Issu de la thèse de doctorat de Catherine Charron, Aux marges de l’emploi permet de bâtir des ponts entre l’étude large du travail des femmes – toujours marqué de près ou de loin par leur assignation à la sphère privée – et les parcours de trente participantes ayant occupé un emploi domestique au cours de leur vie. Ces dernières, nées entre 1914 et 1958, ont oeuvré dans la région de Québec à travers une constellation de boulots dont la diversité et l’intermittence illustrent bien la difficulté à saisir un travail encore largement invisible et sous-documenté, relégué à l’économie informelle et aux frontières entre le privé et le public. En ce sens, l’historienne parvient, en s’appuyant sur ces récits de vie, à fournir de précieuses informations sur une forme de travail dont l’expérience quotidienne échappe encore aux archives écrites et qui demeure, comme elle le souligne, un « impensé social » (p. 12).

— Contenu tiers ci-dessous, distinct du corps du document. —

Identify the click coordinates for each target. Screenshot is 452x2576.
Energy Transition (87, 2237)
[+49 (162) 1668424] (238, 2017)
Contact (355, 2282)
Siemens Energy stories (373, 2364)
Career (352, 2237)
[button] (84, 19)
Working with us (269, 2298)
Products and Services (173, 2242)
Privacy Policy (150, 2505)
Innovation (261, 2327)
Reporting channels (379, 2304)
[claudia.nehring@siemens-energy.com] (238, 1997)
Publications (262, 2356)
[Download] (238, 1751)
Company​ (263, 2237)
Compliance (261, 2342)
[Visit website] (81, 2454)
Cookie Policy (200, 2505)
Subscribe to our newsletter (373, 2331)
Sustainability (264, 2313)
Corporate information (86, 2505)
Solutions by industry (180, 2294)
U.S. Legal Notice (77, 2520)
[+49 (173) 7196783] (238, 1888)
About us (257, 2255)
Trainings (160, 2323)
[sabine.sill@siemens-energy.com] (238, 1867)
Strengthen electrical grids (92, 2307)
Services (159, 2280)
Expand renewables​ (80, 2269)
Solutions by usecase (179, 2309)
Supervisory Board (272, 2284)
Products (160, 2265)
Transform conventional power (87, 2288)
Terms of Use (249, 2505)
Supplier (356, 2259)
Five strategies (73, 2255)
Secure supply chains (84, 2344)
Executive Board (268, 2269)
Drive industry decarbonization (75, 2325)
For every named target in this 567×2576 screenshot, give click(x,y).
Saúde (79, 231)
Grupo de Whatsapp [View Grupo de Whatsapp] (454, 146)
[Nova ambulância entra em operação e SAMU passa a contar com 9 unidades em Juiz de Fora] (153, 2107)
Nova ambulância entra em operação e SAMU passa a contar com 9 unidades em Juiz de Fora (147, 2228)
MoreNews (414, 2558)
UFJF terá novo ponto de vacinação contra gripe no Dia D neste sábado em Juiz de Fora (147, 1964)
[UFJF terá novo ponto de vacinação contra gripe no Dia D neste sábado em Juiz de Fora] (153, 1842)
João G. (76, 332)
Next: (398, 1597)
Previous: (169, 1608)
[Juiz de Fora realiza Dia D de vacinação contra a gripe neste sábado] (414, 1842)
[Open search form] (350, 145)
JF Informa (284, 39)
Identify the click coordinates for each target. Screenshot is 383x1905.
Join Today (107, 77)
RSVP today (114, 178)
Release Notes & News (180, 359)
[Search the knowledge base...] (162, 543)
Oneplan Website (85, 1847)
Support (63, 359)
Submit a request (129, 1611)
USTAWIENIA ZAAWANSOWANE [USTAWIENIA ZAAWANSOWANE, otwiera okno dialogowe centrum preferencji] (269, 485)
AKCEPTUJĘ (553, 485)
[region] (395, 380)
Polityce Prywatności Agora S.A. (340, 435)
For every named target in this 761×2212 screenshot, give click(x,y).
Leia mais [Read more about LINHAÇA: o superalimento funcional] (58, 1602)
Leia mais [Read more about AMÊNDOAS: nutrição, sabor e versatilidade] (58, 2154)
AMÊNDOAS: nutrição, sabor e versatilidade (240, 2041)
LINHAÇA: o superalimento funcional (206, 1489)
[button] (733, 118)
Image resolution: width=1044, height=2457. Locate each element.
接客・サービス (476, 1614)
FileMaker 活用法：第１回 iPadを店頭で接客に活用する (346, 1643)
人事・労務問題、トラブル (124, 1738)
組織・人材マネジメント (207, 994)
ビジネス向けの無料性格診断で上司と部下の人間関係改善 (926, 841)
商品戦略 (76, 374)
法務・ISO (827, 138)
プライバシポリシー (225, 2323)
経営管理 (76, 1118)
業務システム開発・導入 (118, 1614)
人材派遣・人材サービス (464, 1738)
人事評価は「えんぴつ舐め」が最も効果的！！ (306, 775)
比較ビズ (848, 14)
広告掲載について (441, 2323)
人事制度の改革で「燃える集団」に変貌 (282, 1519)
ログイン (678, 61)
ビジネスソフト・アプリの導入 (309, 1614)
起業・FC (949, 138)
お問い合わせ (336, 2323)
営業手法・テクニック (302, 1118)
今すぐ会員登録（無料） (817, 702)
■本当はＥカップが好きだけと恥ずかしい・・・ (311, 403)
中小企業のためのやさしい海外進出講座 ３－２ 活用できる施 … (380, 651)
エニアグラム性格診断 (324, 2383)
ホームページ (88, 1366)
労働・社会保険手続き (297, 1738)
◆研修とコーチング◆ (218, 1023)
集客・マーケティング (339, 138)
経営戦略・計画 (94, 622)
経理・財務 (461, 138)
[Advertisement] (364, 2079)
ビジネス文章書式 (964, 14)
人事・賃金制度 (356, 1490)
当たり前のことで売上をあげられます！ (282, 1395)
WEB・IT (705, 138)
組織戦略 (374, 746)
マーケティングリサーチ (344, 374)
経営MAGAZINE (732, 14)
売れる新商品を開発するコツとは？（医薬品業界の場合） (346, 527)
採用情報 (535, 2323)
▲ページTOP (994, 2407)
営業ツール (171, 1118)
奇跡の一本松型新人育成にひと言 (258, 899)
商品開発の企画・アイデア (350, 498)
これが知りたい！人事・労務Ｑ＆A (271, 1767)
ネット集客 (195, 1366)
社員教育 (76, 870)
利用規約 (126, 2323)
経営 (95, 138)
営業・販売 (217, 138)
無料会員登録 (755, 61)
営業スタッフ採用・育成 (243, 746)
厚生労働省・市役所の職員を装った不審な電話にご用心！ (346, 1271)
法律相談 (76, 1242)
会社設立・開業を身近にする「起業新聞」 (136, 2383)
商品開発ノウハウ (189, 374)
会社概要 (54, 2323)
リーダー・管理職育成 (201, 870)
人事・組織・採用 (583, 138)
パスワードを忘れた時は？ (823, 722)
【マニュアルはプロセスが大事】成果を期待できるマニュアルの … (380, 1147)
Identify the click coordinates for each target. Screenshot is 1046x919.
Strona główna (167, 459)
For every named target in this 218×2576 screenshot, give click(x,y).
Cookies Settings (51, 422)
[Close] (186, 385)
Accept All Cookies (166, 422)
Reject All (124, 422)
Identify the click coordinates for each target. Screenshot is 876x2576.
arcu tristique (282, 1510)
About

Si le recours aux sources orales a été l’objet de nombreux débats dans la discipline historique, leur apport est désormais largement reconnu, notamment pour l’histoire des femmes. Toutefois, l’utilisation de ces sources nécessite un certain nombre de considérations méthodologiques, épistémologiques et éthiques, qui sont rigoureusement exposées dans le premier chapitre. Étant donné le sentiment particulier qu’entretiennent les femmes interrogées face à leurs expériences de service domestique, souvent perçues comme des épisodes honteux de leur vie ou comme des activités « dont on n’a rien à dire » (p. 34), le rôle de la chercheuse consiste à équilibrer la prise en compte des divers récits en n’écartant pas ceux qui semblent à priori plus approximatifs ou confus. Le deuxième chapitre permet quant à lui de dresser un portrait sociohistorique du travail domestique au Québec entre 1950 et 2000, superposé à la trame de l’intégration massive des femmes au marché de l’emploi à partir des années 1960. Comme Charron le remarque, l’arrivée des femmes dans la sphère dite productive s’est réalisée par « l’entrée de service » (p. 56), entraînant un déplacement de la division sexuelle du travail plutôt que sa disparition. Le développement de carrières chez les femmes des classes moyennes et supérieures, en particulier, a mené à une externalisation du travail domestique – exacerbée avec le tournant néolibéral des années 1980 –, dont les tâches les plus rebutantes ont été confiées à d’autres femmes moins privilégiées, entraînant ainsi la mise en place de nouvelles hiérarchies.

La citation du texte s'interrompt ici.